Thérèse en mille morceaux

du 13 au 24 octobre 2009
2h10

Thérèse en mille morceaux

Thérèse en mille morceaux est le portrait d’une femme, le récit d’une insurrection. L’héroïne du roman de Lyonel Trouillot, magnifiquement adapté et mis en théâtre par Pascale Henry, va, contre toute attente, courir le risque de vivre. Fille de propriétaires terriens dans l’Haïti des années 60, épouse, soeur, enfant, Thérèse est toujours restée là où on l’attend. Jusqu’au jour où…
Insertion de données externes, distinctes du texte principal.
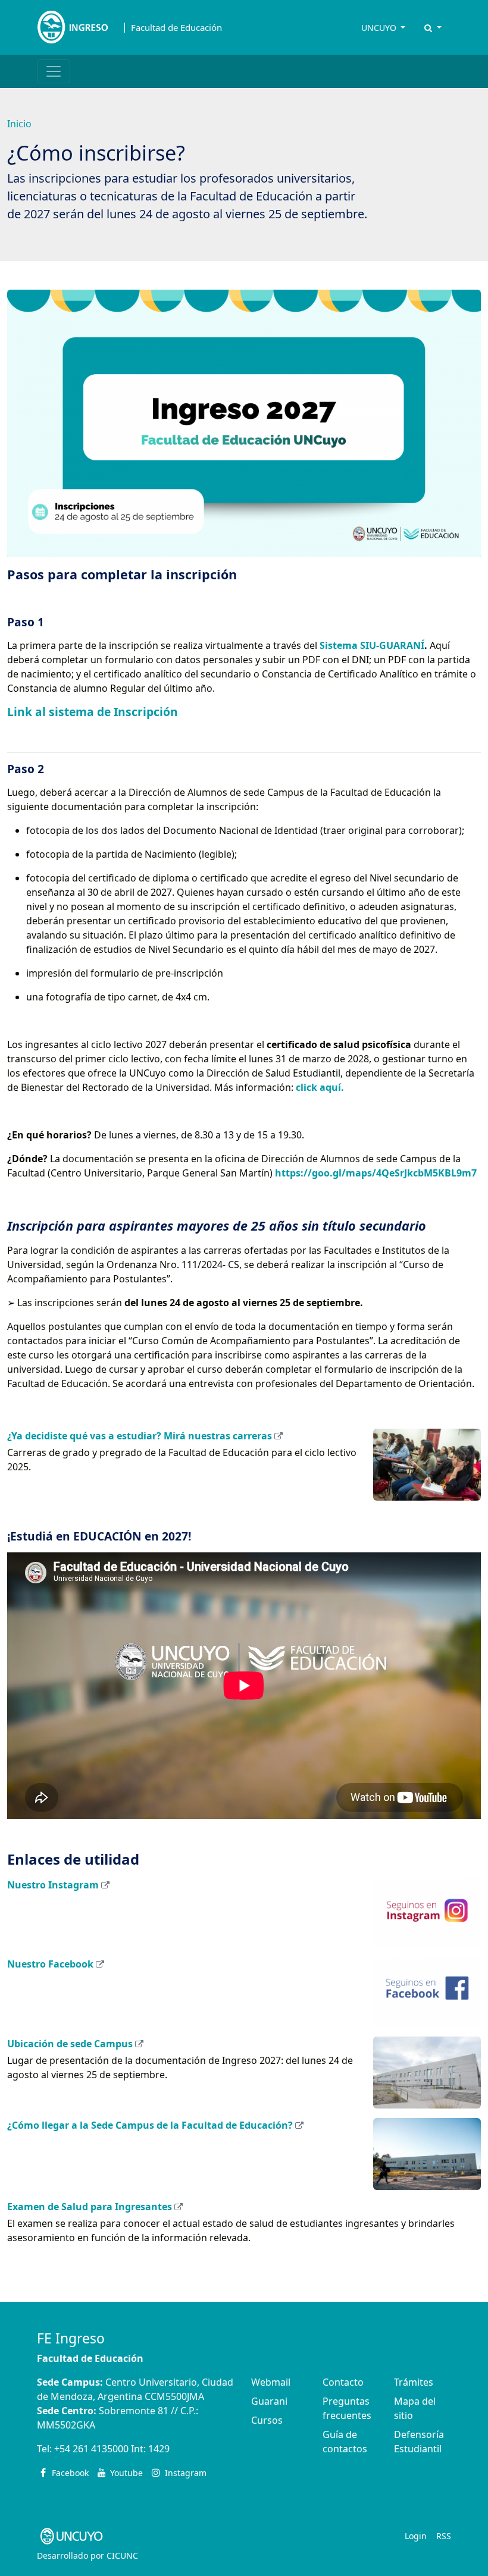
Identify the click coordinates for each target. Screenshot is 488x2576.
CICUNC (122, 2555)
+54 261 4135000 (91, 2448)
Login (416, 2536)
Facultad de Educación (176, 28)
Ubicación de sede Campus (70, 2043)
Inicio (19, 123)
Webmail (270, 2382)
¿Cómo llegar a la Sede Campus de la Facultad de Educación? (150, 2125)
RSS (443, 2536)
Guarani (269, 2401)
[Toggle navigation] (53, 71)
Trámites (413, 2382)
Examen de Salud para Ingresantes (89, 2206)
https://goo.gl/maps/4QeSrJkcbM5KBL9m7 (376, 1172)
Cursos (267, 2420)
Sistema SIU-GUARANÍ (372, 645)
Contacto (343, 2382)
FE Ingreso (71, 2338)
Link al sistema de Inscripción (92, 712)
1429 (159, 2448)
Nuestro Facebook (50, 1964)
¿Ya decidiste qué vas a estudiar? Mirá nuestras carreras (139, 1435)
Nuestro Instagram (53, 1884)
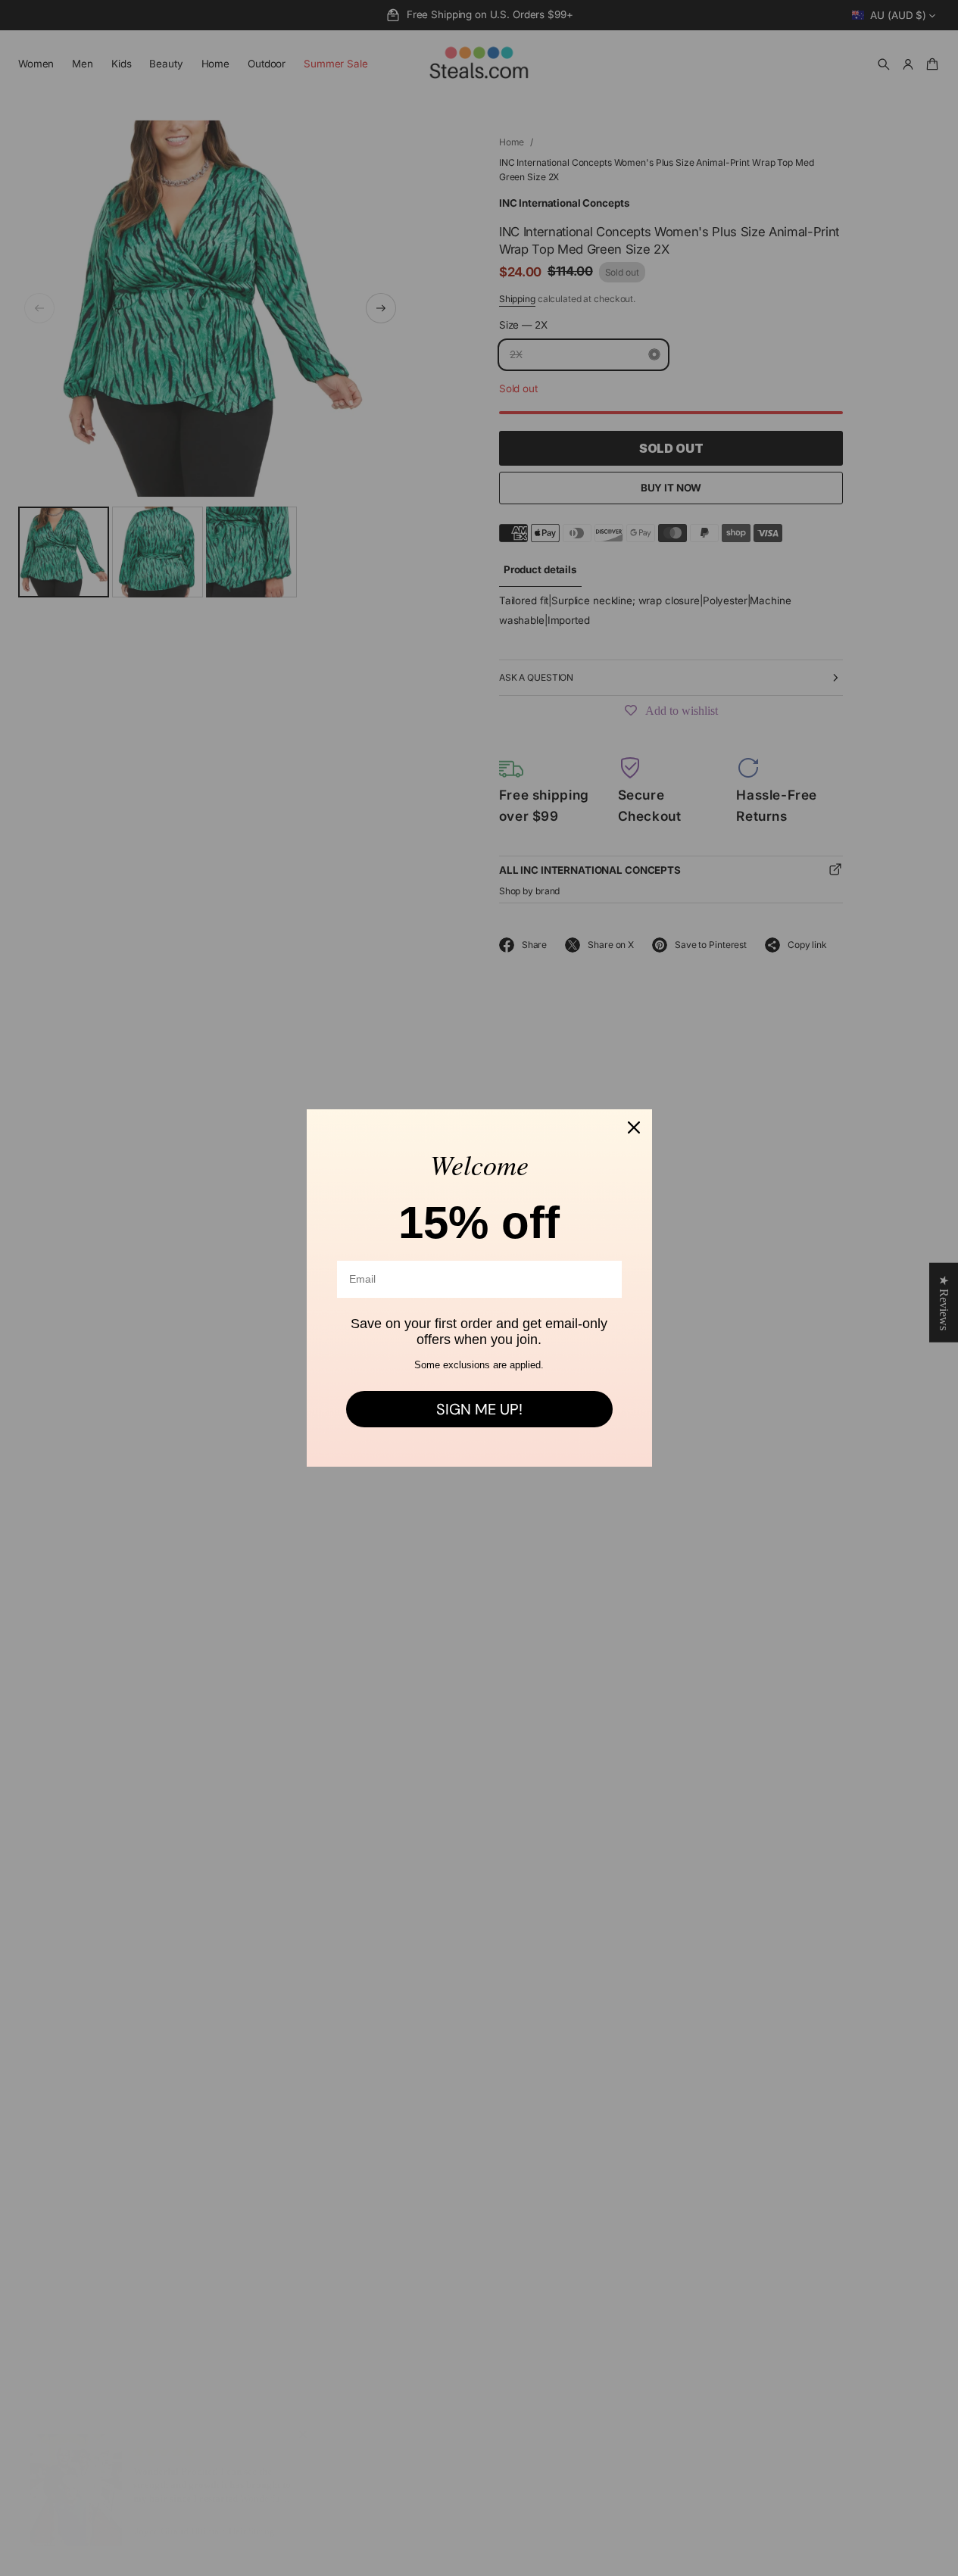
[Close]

« Elle a dit ça l’autre Thérèse. Elle va et vient en moi aux heures de son choix. Elle sait tout,évoque des secrets de famille, des documents, des objets. Elise crie qu’elle ment ? Laquelle des deux croire, ma soeur ou mon double ? »

Portrait d'une femme
Thérèse, l’autre Thérèse
Donner corps à ce qui n’était que voix
Adapter pour la scène le roman de Lyonel Trouillot
Notes de mise en scène

  • Portrait d'une femme

Thérèse en mille morceaux est le portrait d’une femme, le récit d’une insurrection. L’héroïne du roman de Lyonel Trouillot, magnifiquement adapté et mis en théâtre par Pascale Henry, va, contre toute attente, courir le risque de vivre. Fille de propriétaires terriens dans l’Haïti des années 60, épouse, soeur, enfant, Thérèse est toujours restée là où on l’attend. Jusqu’au jour où…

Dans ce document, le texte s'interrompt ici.